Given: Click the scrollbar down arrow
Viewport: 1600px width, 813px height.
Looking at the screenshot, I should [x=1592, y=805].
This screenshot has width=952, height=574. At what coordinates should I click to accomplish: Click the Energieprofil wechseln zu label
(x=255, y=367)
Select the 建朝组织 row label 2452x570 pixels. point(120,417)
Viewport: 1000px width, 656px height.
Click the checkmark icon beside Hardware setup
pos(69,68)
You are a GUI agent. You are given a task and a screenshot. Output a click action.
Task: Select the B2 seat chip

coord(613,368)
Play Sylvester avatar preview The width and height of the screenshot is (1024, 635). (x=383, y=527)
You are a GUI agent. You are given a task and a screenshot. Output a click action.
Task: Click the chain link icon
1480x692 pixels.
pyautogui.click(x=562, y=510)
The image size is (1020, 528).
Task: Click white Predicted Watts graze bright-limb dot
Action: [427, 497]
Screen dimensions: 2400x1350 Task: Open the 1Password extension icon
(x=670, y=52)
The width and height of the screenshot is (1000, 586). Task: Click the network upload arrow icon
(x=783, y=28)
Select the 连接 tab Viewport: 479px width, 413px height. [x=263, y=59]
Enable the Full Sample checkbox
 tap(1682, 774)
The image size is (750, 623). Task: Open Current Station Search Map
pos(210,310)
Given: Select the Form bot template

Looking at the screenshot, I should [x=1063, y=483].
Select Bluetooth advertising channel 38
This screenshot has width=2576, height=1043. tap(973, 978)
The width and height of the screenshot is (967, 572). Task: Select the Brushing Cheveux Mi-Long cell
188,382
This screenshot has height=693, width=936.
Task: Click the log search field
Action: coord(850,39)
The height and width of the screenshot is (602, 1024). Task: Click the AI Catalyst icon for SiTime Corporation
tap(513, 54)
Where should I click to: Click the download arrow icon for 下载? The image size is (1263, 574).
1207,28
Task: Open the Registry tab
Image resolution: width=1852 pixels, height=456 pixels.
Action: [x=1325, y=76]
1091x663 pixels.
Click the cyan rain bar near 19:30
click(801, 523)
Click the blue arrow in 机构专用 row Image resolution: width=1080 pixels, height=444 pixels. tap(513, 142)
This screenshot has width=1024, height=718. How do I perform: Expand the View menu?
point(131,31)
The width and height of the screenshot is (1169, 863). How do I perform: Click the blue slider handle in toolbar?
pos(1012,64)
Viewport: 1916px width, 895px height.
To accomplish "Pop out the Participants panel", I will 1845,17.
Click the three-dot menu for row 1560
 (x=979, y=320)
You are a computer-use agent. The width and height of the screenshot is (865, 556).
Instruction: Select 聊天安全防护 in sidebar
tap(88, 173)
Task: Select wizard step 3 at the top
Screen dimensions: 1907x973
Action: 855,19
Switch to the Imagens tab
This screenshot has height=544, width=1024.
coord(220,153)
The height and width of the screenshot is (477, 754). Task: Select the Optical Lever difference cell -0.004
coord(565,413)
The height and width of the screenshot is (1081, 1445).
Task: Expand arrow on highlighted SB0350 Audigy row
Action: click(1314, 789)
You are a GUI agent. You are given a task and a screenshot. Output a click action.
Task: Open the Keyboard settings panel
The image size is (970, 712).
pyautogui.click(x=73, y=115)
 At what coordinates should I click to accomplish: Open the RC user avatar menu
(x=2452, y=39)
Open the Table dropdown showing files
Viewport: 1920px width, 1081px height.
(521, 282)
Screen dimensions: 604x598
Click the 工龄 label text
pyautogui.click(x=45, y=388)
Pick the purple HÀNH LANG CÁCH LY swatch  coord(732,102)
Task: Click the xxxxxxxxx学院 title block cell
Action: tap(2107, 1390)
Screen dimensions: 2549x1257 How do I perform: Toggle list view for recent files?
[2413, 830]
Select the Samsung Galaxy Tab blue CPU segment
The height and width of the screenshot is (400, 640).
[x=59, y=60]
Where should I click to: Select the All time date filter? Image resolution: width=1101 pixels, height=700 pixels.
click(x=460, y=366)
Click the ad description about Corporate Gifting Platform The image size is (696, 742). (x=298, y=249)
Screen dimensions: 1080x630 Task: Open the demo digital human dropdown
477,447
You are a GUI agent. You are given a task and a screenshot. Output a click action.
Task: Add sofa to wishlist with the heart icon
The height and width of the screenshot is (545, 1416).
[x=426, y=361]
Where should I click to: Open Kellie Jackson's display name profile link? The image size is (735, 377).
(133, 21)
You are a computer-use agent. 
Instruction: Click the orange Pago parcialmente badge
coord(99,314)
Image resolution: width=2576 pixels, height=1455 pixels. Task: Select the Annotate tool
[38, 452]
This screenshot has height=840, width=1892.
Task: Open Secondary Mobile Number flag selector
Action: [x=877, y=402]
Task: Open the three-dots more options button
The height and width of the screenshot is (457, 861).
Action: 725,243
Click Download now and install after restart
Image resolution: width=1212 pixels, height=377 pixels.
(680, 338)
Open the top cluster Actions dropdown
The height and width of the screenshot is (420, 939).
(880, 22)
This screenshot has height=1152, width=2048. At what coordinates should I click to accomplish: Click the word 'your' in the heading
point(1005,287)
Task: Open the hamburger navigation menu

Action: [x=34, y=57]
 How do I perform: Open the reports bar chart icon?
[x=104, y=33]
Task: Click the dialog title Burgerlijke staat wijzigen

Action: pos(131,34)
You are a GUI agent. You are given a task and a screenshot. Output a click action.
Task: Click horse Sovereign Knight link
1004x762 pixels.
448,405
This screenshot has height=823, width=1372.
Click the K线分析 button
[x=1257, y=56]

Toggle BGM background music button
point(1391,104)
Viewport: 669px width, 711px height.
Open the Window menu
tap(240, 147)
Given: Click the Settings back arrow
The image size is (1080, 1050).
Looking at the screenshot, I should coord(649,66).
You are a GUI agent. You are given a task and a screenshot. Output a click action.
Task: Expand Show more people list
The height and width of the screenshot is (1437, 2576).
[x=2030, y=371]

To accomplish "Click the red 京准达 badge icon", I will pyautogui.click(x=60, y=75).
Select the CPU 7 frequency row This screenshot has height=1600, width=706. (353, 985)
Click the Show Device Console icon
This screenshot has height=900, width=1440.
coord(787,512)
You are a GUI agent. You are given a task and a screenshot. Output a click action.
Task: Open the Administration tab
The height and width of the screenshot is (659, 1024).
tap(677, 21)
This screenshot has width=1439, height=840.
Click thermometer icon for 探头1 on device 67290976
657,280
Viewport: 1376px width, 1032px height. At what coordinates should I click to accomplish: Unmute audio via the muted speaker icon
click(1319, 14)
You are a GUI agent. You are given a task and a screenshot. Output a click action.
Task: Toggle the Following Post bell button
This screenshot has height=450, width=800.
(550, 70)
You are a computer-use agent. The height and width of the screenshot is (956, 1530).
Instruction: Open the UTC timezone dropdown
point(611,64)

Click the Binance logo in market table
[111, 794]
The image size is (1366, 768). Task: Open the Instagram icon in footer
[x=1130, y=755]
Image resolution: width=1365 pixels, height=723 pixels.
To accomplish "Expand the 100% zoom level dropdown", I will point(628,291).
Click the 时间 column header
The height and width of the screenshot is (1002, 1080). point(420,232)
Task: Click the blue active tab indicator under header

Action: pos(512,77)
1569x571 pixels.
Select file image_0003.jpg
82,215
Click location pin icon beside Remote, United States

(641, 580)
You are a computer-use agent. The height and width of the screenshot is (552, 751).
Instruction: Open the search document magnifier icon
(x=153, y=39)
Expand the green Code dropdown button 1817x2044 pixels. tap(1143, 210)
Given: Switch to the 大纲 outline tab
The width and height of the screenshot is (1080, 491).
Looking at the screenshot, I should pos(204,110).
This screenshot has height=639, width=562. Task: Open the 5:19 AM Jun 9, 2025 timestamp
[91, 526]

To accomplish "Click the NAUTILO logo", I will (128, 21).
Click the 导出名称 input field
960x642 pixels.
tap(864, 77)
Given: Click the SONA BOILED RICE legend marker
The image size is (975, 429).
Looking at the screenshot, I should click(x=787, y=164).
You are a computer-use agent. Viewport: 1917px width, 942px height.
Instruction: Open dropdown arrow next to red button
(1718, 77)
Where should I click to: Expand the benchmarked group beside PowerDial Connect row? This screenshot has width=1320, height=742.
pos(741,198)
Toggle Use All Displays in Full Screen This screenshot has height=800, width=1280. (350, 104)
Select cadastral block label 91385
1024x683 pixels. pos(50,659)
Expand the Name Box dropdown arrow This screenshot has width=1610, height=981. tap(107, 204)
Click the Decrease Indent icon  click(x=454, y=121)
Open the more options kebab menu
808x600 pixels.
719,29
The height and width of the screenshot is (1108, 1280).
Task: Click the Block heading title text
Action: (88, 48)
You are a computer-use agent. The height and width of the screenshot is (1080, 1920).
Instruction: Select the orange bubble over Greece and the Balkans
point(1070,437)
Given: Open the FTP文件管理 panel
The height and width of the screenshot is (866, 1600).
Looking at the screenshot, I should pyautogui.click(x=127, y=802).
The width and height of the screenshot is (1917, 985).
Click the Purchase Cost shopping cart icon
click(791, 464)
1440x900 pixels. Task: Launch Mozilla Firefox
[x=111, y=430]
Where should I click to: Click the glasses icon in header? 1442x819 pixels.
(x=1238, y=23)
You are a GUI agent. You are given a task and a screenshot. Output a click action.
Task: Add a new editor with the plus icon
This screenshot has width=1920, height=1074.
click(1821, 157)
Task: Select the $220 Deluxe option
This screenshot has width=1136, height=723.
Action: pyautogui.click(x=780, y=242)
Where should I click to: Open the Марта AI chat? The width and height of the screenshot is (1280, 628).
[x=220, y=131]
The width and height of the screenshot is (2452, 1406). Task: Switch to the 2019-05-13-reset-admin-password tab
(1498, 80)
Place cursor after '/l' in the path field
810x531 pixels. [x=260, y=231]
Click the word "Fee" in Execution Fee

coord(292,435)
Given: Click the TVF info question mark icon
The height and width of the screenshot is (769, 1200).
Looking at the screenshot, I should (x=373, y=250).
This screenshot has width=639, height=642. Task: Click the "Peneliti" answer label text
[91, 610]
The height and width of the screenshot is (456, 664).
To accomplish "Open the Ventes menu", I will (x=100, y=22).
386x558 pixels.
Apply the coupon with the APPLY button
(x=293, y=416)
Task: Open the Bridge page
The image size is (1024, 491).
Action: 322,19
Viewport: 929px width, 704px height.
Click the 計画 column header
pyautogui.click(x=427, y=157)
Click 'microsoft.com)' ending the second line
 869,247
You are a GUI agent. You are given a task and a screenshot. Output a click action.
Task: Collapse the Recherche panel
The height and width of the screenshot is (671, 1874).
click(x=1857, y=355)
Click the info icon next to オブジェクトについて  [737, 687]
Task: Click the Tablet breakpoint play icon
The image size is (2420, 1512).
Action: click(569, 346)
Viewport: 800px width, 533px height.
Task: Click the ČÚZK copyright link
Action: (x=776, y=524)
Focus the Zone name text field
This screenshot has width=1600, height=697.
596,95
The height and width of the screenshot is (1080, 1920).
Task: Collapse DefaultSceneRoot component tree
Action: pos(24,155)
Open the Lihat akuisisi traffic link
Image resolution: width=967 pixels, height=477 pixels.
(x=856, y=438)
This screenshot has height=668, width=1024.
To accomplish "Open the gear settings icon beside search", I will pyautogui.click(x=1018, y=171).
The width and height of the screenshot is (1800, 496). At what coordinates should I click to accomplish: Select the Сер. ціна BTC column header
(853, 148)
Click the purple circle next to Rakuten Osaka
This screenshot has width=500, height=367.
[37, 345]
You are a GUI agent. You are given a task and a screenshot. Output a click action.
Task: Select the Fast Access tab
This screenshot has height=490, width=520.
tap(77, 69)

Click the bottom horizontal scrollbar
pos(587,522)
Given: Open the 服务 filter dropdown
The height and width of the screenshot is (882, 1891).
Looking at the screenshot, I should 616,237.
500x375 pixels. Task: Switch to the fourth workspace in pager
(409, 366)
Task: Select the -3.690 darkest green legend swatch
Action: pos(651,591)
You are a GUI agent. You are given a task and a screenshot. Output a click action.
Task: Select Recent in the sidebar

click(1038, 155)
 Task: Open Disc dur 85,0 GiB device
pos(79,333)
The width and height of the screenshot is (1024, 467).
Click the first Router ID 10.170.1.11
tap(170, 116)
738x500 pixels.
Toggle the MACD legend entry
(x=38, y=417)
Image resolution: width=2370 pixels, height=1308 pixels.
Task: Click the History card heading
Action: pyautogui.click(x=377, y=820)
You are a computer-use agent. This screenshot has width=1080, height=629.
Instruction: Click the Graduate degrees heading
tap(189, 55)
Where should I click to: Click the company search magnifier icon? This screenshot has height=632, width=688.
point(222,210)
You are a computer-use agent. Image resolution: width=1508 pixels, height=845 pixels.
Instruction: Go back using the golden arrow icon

===

DIRECTIONS ▸ Copy out, unchanged, everything from the start of the records down to and including the line that contains "Select the 建朝组织".

OUTPUT ▸
Given: Click the scrollbar down arrow
Viewport: 1600px width, 813px height.
Looking at the screenshot, I should [x=1592, y=805].
This screenshot has width=952, height=574. At what coordinates should I click to accomplish: Click the Energieprofil wechseln zu label
(x=255, y=367)
Select the 建朝组织 row label 2452x570 pixels. point(120,417)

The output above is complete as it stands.